Words order, in a language, is very important because its alteration alters the sentence’s structure and hence its meaning. To integrate this piece of information into a model, we can use positional encoding. Positional encoding represent a word’s position in a sentence by a numerical vector. Positional encoding can be learned as it can be set or fixed.
Vaswani et al. propose to represent the position of a word by sine and cosine functions. This representation is unique and bounded (it won’t grow with the number of words).

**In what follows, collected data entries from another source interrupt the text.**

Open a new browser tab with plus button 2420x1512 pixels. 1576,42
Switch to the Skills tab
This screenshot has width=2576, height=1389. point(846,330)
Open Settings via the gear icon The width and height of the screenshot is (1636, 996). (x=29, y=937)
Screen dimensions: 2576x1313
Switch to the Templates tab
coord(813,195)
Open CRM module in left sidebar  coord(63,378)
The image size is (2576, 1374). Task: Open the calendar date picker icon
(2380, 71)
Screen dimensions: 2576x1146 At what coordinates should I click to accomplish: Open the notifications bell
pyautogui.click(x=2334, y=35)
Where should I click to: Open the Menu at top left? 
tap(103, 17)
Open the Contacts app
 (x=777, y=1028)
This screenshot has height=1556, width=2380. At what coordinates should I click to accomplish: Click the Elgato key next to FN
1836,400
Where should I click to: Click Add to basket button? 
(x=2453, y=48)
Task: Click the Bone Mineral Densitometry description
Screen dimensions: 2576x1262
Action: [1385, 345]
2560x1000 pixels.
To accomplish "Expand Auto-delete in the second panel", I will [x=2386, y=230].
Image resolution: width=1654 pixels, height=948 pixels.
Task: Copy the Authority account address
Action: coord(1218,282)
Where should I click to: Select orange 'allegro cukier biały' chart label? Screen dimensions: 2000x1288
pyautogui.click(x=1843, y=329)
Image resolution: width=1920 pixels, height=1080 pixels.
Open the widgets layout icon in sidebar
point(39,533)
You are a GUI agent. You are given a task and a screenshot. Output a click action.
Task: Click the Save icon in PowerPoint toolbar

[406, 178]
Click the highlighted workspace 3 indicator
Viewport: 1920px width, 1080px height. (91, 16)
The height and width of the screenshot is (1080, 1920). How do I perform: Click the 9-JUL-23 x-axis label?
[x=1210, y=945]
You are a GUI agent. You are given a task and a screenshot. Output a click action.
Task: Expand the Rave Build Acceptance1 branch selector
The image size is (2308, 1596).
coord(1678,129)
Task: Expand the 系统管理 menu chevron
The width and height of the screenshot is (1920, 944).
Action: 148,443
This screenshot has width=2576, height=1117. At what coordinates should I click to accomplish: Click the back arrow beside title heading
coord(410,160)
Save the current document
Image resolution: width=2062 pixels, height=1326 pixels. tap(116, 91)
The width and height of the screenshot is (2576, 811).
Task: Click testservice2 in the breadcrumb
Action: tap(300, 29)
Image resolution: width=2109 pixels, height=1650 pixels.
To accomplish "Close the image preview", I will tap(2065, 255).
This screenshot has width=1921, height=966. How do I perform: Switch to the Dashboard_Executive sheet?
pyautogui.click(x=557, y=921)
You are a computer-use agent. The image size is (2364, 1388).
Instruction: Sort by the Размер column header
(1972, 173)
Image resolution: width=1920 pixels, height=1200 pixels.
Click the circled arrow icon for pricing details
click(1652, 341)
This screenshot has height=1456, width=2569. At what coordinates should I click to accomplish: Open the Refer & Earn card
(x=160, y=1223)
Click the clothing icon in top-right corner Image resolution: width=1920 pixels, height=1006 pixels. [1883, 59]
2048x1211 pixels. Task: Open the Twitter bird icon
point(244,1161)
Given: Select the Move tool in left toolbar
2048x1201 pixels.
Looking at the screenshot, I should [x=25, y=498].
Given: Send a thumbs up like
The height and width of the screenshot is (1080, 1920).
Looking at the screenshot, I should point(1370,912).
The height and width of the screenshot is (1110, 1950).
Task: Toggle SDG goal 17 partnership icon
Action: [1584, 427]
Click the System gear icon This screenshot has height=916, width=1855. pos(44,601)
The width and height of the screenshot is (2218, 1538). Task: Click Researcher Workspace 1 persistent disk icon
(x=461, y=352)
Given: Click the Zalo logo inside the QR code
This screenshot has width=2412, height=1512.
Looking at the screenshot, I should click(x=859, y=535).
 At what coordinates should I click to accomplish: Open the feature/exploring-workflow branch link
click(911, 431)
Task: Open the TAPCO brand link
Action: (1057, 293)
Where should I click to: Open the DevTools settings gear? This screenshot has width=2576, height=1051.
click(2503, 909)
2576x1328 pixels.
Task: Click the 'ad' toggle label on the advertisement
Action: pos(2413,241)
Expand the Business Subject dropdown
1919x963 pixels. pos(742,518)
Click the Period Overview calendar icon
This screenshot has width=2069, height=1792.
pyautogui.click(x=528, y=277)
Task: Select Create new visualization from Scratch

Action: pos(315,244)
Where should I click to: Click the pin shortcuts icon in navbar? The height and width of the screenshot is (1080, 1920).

The sine and cosine functions depend on the word’s position and the corresponding wavelength is different for each dimension of the desired encoded vectors. In particular, the positional encoding of a sequence of length $L$ is given by the matrix $\mathbf{V}$ of size $L\times D$ where $D$ is the dimension of the encoding. $\mathbf{V}$ is defined as,
$$\mathbf{V}_{l, 2d} = \sin\Bigg(\frac{l}{10000^\frac{2d}{D}}\Bigg), \quad \quad 0\leq l < L \text{ and } 0\leq d < \Big\lceil\frac{D}{2}\Big\rceil$$
$$\mathbf{V}_{l, 2d+1} = \cos\Bigg(\frac{l}{10000^\frac{2d}{D}}\Bigg) \quad \quad 0\leq l < L \text{ and } 0\leq d < \Big\lfloor\frac{D}{2}\Big\rfloor$$
Here Vaswani et al. consider waveforms with wavelengths that varies between $2\pi$ and $10000 \times 2\pi$
To understand how it works, we consider a scenario where the sequence length $L =100$ and the dimension of the encoding $D = 50$, and we plot the sine and cosine, as functions of $l$, for $d=0$, $d=1$, and $d=6$.



The positional encoding of the first word in the sequence is $\mathbf{V}_{0*} = \Big[\sin\big(0\big), \cos\big(0\big), \dots, \sin\big(0\big), \cos\big(0\big)\Big] = \Big[0, 1, \dots, 0, 1\Big]$. That was easy right?
Let’s consider the positional encoding of the fifth word in the sequence $\mathbf{V}_{5*} = \Bigg[\sin\big(5\big), \cos\big(5\big), \sin\Big(\frac{5}{10000^\frac{2}{50}}\Big), \cos\Big(\frac{5}{10000^\frac{2}{50}}\Big), \dots, \sin\Big(\frac{5}{10000}\Big), \cos\Big(\frac{5}{10000}\Big)\Bigg] = \Big[-0.96, 0.28, -0.85, 0.52, \dots, 5\times 10^{-4}, 1\Big]$